# Working data
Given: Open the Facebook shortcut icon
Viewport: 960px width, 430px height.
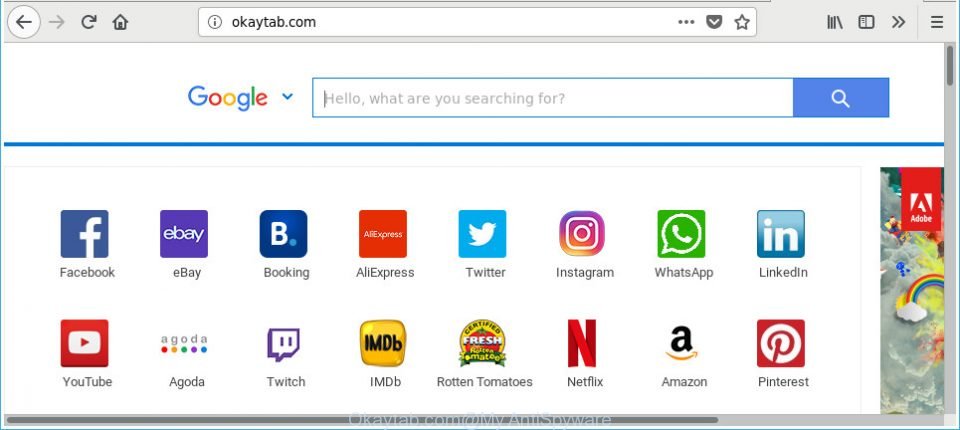Looking at the screenshot, I should (x=84, y=233).
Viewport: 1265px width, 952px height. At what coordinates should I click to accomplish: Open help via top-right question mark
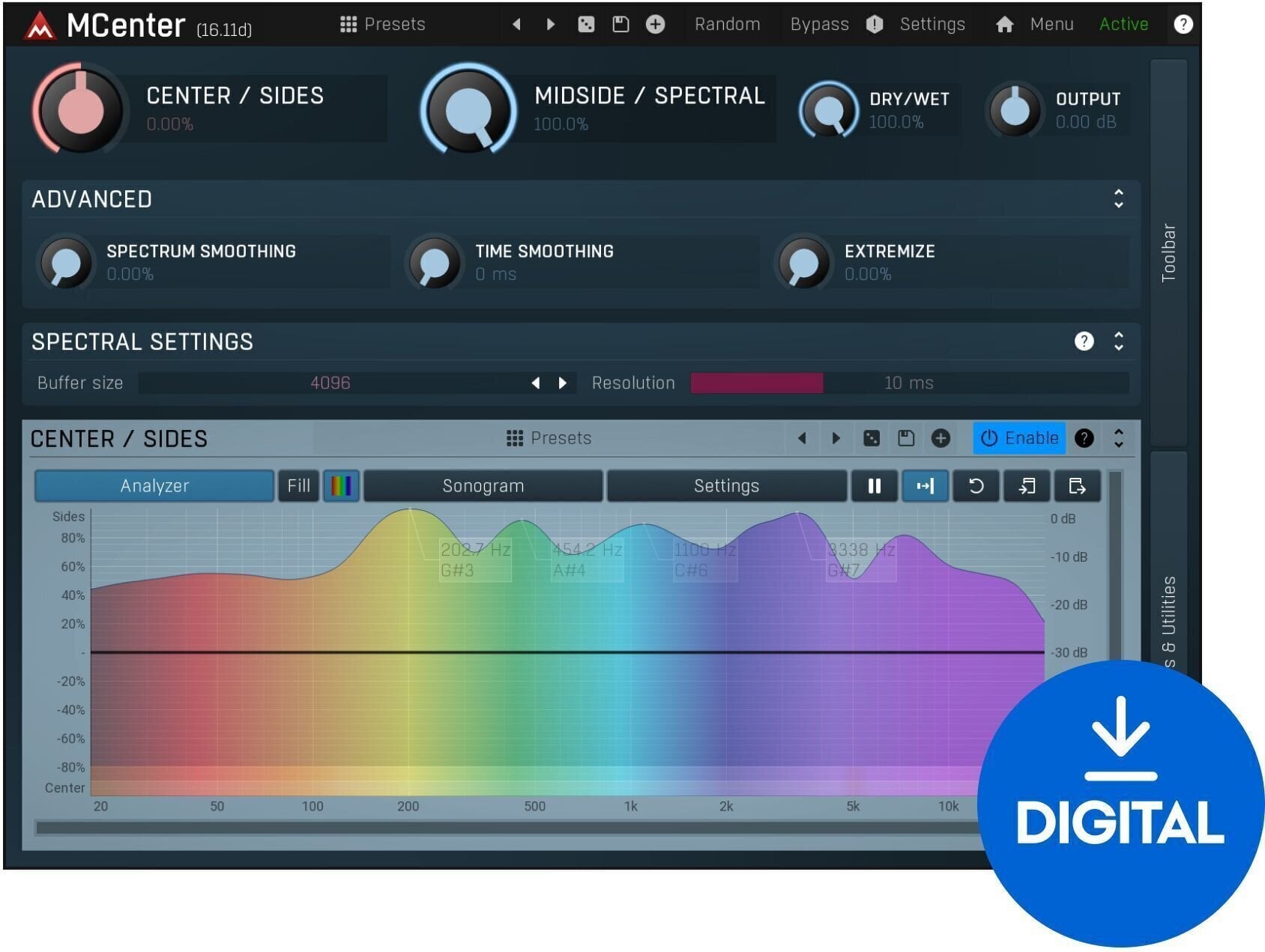click(1183, 25)
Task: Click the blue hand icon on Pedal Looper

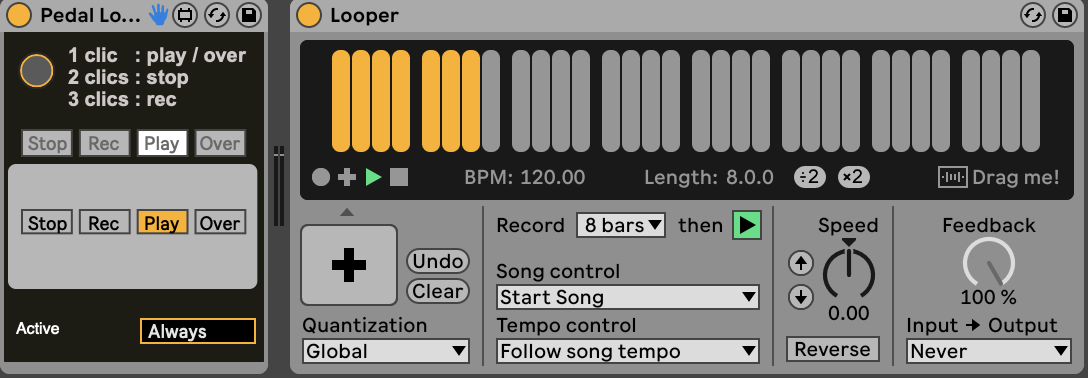Action: pyautogui.click(x=159, y=15)
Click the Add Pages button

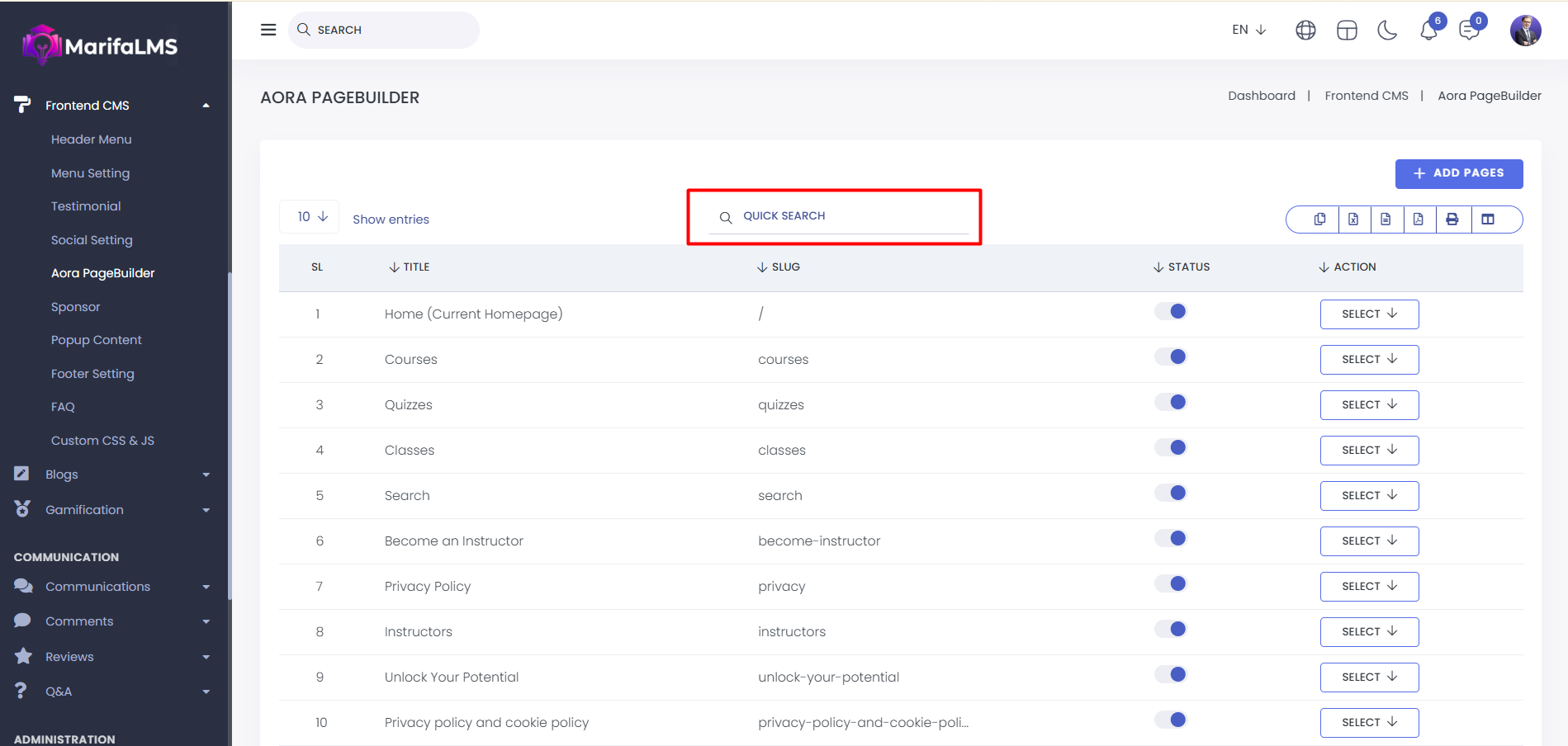[1458, 173]
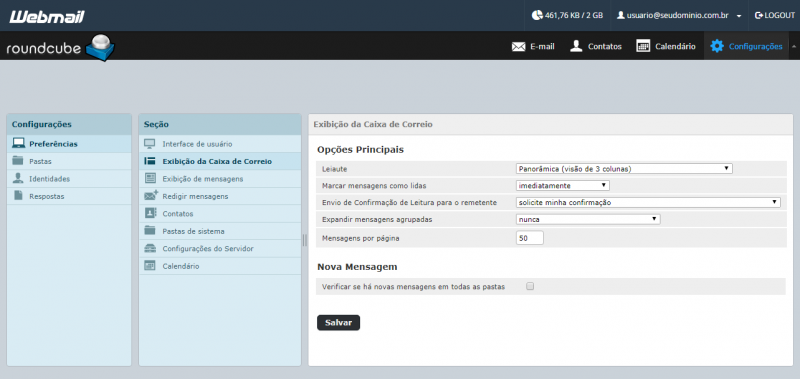
Task: Expand the Marcar mensagens como lidas dropdown
Action: [x=563, y=186]
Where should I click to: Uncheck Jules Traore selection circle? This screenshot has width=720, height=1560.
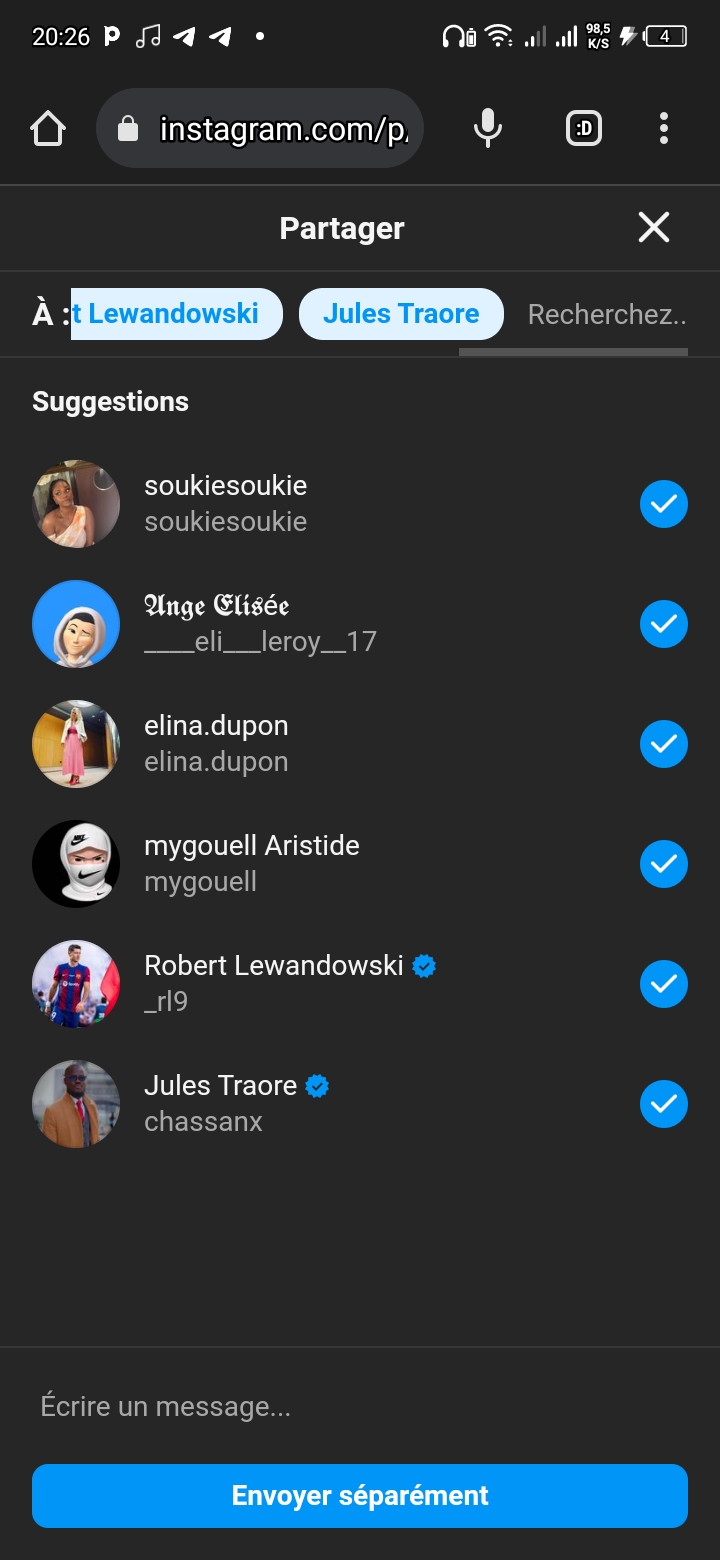664,1104
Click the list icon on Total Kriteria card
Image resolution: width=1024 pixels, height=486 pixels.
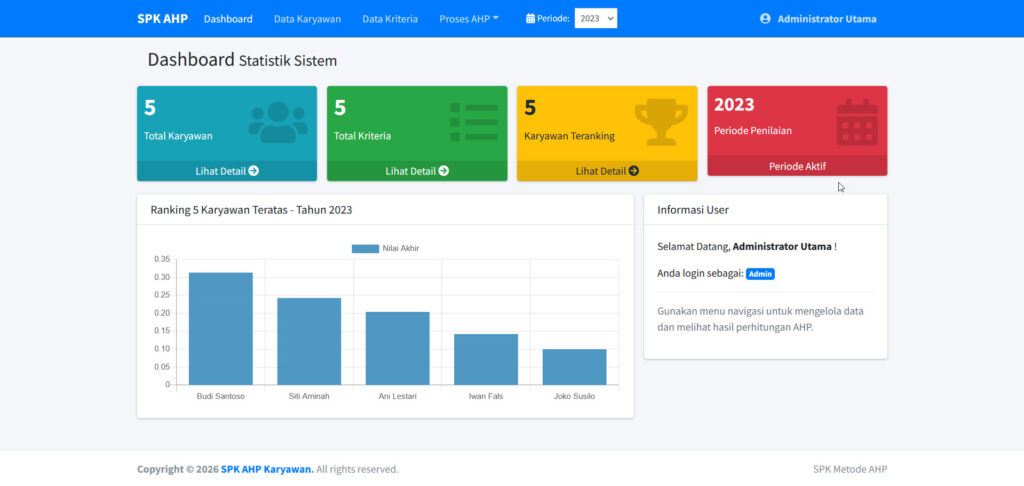pos(473,122)
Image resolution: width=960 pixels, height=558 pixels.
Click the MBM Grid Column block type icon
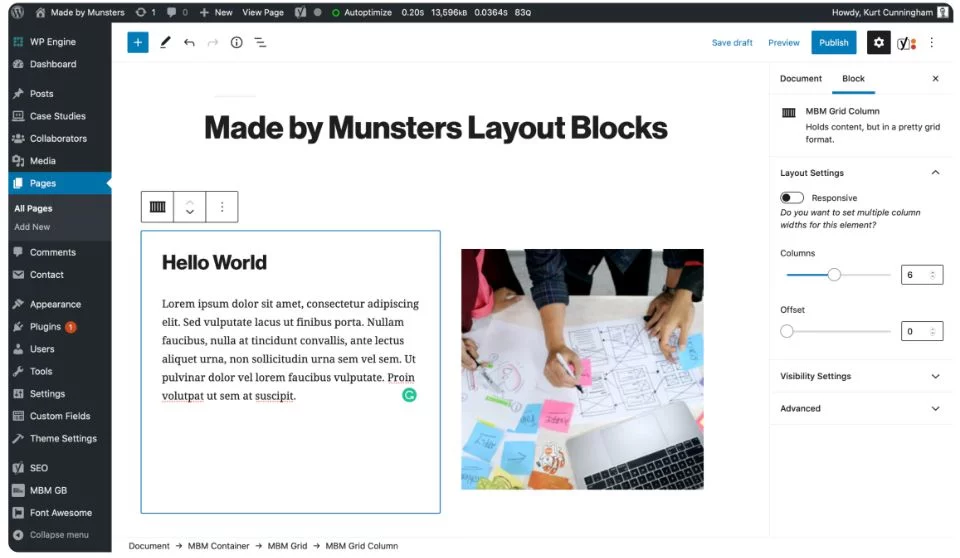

# Short task
Replace "Viewport" with "Window" everywhere in the items above and write them out again with nothing else changed. Leave the pictures out.

# Exercise response
Given: Open the Facebook shortcut icon
Window: 960px width, 430px height.
Looking at the screenshot, I should (x=84, y=233).
Window: 1265px width, 952px height. At what coordinates should I click to accomplish: Open help via top-right question mark
click(1183, 25)
Task: Click the blue hand icon on Pedal Looper

Action: pyautogui.click(x=159, y=15)
Click the Add Pages button

[1458, 173]
Task: Expand the Marcar mensagens como lidas dropdown
Action: [x=563, y=186]
Where should I click to: Uncheck Jules Traore selection circle? This screenshot has width=720, height=1560.
664,1104
Click the list icon on Total Kriteria card
Image resolution: width=1024 pixels, height=486 pixels.
pos(473,122)
Image resolution: width=960 pixels, height=558 pixels.
Click the MBM Grid Column block type icon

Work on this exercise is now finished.